Click here to monitor SSC
  • Av rating:
  • Total votes: 85
  • Total comments: 9
Paul Nielsen

Switching rows and columns in SQL

04 February 2010

When they use SQL Server, one the commoner questions that Ms Access programmers ask is 'Where's the TRANSFORM/PIVOT command? So how do you swap colums and rows in an aggregate table? Do you really need to use a CLR routine for this?

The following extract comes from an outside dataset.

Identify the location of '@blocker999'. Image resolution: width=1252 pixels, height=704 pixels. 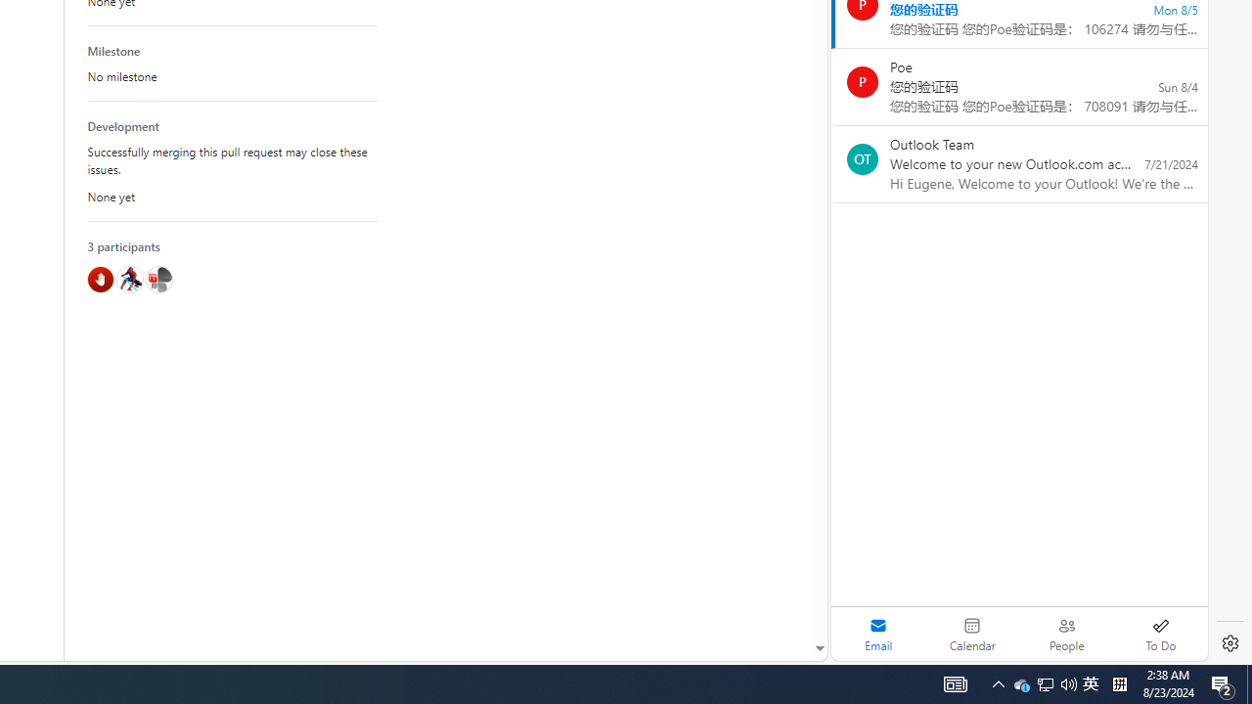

Recently, I came across a description of a transformation operation using SQL Server CLR – the goal is to convert, or transpose, columns into rows and rows into columns. Microsoft ACCESS has a SQL TRANSFORM /PIVOT extension to SQL that automatically produces a crosstab query, and SQL Server 2005 introduced the pivot command, but neither simply swaps columns and rows. The problem was to replicate this sort of functionality in SQL Server. It’s possible to write a CLR function to transform the data, however, I believe that a set-based T-SQL query is the preferred solution to this type of problem.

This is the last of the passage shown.